## TASK:
Reproduce exactly the lines below, from the first through the one containing "事業継承・相続対策 (76, 1022)", and nothing more.

────────

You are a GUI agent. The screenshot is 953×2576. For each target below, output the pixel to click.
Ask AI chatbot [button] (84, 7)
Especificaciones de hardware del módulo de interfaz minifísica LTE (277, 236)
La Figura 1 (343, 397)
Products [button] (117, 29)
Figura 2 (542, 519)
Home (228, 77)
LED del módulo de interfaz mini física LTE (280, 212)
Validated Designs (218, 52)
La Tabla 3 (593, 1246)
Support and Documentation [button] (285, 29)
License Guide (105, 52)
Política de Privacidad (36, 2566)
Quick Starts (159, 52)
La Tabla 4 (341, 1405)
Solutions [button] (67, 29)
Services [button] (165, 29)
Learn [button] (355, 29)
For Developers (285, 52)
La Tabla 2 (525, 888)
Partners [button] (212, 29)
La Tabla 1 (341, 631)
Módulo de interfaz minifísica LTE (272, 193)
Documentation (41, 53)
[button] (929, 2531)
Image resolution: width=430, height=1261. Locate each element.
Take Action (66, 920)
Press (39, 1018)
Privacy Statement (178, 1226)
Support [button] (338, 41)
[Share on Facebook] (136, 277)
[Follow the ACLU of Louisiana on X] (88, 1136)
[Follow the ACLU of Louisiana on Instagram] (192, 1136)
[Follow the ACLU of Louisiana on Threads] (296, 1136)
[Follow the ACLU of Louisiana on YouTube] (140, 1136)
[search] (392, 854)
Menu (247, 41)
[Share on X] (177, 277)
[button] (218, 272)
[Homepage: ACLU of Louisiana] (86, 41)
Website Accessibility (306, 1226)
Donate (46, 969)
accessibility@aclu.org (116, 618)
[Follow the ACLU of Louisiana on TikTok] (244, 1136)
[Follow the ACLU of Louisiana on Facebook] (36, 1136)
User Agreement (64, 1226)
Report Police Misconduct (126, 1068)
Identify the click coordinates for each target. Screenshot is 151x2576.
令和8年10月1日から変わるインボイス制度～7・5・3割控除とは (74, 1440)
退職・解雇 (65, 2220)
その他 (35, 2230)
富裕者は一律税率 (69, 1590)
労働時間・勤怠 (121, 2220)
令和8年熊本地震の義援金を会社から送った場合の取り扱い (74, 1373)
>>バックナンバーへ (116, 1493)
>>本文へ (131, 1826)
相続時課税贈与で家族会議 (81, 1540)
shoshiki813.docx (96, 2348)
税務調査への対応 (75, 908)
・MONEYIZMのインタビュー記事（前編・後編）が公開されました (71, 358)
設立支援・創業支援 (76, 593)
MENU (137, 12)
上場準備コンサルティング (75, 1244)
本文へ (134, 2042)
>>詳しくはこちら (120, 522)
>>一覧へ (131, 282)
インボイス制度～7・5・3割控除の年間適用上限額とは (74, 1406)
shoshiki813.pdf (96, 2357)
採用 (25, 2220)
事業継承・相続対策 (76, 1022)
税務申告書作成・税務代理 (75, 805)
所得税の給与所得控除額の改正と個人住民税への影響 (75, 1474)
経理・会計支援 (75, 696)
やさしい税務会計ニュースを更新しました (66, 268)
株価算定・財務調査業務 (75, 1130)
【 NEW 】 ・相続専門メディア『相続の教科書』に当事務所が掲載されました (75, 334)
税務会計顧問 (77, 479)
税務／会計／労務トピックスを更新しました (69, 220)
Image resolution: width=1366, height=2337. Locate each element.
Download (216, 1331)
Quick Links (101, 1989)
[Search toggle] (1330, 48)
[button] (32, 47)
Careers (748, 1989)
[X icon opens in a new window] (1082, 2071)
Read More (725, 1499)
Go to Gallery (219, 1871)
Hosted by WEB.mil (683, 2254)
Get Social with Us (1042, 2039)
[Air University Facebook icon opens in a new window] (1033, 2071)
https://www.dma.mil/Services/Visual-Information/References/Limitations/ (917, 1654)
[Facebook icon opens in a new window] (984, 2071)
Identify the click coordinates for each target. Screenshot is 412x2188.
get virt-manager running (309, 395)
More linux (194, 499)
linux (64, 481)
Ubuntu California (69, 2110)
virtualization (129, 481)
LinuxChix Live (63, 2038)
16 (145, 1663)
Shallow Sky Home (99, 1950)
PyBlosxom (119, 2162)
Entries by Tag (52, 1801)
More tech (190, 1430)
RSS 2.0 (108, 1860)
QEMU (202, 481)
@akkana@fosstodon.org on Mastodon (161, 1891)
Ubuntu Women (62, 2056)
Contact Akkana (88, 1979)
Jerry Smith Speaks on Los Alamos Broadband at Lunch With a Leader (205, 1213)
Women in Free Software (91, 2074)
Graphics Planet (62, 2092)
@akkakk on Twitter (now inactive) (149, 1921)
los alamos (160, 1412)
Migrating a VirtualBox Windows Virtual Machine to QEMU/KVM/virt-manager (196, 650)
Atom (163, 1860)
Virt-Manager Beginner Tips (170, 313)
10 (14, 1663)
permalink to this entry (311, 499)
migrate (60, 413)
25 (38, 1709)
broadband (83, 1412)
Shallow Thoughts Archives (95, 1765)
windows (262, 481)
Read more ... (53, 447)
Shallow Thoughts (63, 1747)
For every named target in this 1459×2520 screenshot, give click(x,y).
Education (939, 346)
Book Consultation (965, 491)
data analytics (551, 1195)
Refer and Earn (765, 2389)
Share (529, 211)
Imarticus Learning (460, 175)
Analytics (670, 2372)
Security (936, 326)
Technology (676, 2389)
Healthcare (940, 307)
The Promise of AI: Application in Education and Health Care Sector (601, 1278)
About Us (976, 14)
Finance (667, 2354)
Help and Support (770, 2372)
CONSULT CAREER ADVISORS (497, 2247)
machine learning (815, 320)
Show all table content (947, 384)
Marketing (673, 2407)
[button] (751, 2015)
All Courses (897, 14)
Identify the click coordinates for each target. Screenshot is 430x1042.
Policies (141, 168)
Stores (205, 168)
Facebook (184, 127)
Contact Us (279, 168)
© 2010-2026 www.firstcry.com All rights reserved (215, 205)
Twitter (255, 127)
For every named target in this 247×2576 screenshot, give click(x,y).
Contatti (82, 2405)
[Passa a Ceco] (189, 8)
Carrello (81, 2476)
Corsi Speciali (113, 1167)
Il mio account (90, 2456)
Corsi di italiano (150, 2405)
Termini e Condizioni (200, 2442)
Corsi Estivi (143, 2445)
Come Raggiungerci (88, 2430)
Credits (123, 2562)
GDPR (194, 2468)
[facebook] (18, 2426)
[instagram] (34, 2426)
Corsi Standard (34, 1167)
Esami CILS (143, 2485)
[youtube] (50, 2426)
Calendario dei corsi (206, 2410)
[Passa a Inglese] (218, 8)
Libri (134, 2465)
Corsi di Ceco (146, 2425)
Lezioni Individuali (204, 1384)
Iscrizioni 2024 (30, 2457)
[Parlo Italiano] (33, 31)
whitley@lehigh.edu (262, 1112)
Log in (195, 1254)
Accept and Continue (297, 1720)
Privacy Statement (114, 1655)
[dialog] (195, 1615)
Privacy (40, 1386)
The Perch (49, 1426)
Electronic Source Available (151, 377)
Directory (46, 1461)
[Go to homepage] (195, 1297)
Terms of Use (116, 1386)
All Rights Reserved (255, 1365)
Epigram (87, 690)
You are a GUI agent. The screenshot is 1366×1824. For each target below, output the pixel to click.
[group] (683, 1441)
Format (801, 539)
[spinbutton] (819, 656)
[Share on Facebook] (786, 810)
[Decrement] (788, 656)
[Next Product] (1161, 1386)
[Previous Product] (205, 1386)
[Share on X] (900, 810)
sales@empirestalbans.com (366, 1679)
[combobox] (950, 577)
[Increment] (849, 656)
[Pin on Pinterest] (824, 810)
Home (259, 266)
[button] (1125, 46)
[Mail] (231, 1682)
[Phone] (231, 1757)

────────

## TASK RESULT:
You are a GUI agent. The screenshot is 953×2576. For each target below, output the pixel to click.
Ask AI chatbot [button] (84, 7)
Especificaciones de hardware del módulo de interfaz minifísica LTE (277, 236)
La Figura 1 (343, 397)
Products [button] (117, 29)
Figura 2 (542, 519)
Home (228, 77)
LED del módulo de interfaz mini física LTE (280, 212)
Validated Designs (218, 52)
La Tabla 3 (593, 1246)
Support and Documentation [button] (285, 29)
License Guide (105, 52)
Política de Privacidad (36, 2566)
Quick Starts (159, 52)
La Tabla 4 (341, 1405)
Solutions [button] (67, 29)
Services [button] (165, 29)
Learn [button] (355, 29)
For Developers (285, 52)
La Tabla 2 (525, 888)
Partners [button] (212, 29)
La Tabla 1 (341, 631)
Módulo de interfaz minifísica LTE (272, 193)
Documentation (41, 53)
[button] (929, 2531)
Image resolution: width=430, height=1261. Locate each element.
Take Action (66, 920)
Press (39, 1018)
Privacy Statement (178, 1226)
Support [button] (338, 41)
[Share on Facebook] (136, 277)
[Follow the ACLU of Louisiana on X] (88, 1136)
[Follow the ACLU of Louisiana on Instagram] (192, 1136)
[Follow the ACLU of Louisiana on Threads] (296, 1136)
[Follow the ACLU of Louisiana on YouTube] (140, 1136)
[search] (392, 854)
Menu (247, 41)
[Share on X] (177, 277)
[button] (218, 272)
[Homepage: ACLU of Louisiana] (86, 41)
Website Accessibility (306, 1226)
Donate (46, 969)
accessibility@aclu.org (116, 618)
[Follow the ACLU of Louisiana on TikTok] (244, 1136)
[Follow the ACLU of Louisiana on Facebook] (36, 1136)
User Agreement (64, 1226)
Report Police Misconduct (126, 1068)
Identify the click coordinates for each target. Screenshot is 151x2576.
令和8年10月1日から変わるインボイス制度～7・5・3割控除とは (74, 1440)
退職・解雇 (65, 2220)
その他 (35, 2230)
富裕者は一律税率 (69, 1590)
労働時間・勤怠 (121, 2220)
令和8年熊本地震の義援金を会社から送った場合の取り扱い (74, 1373)
>>バックナンバーへ (116, 1493)
>>本文へ (131, 1826)
相続時課税贈与で家族会議 (81, 1540)
shoshiki813.docx (96, 2348)
税務調査への対応 (75, 908)
・MONEYIZMのインタビュー記事（前編・後編）が公開されました (71, 358)
設立支援・創業支援 (76, 593)
MENU (137, 12)
上場準備コンサルティング (75, 1244)
本文へ (134, 2042)
>>詳しくはこちら (120, 522)
>>一覧へ (131, 282)
インボイス制度～7・5・3割控除の年間適用上限額とは (74, 1406)
shoshiki813.pdf (96, 2357)
採用 (25, 2220)
事業継承・相続対策 (76, 1022)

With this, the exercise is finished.